### [The data]

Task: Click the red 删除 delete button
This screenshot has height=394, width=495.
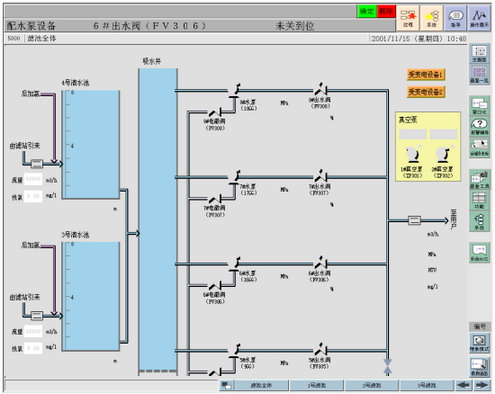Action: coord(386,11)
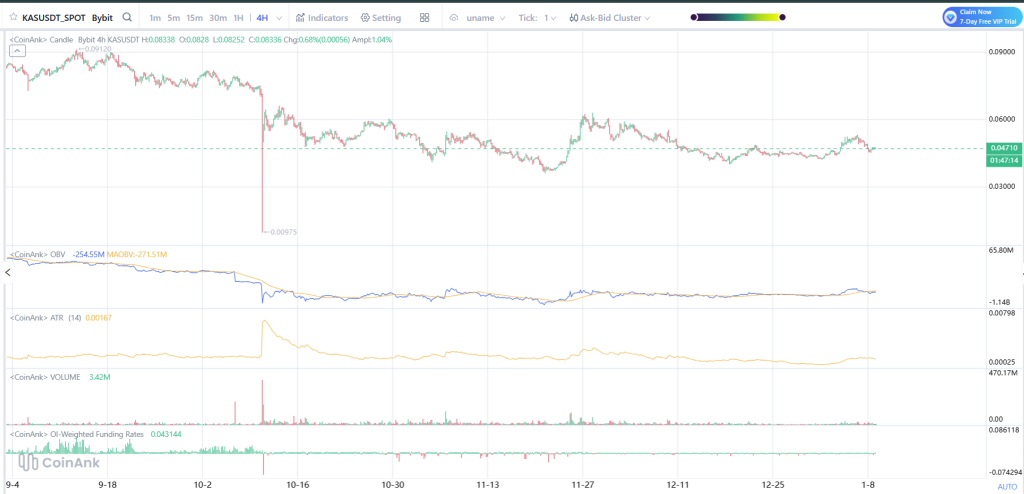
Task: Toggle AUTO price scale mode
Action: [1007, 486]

### [Problem to solve]
Images do not belong in the copy; reproduce all other parts of the records above verbatim.

### [Answer for the task]
Task: Click the red 删除 delete button
This screenshot has height=394, width=495.
Action: coord(386,11)
Task: Toggle AUTO price scale mode
Action: [1007, 486]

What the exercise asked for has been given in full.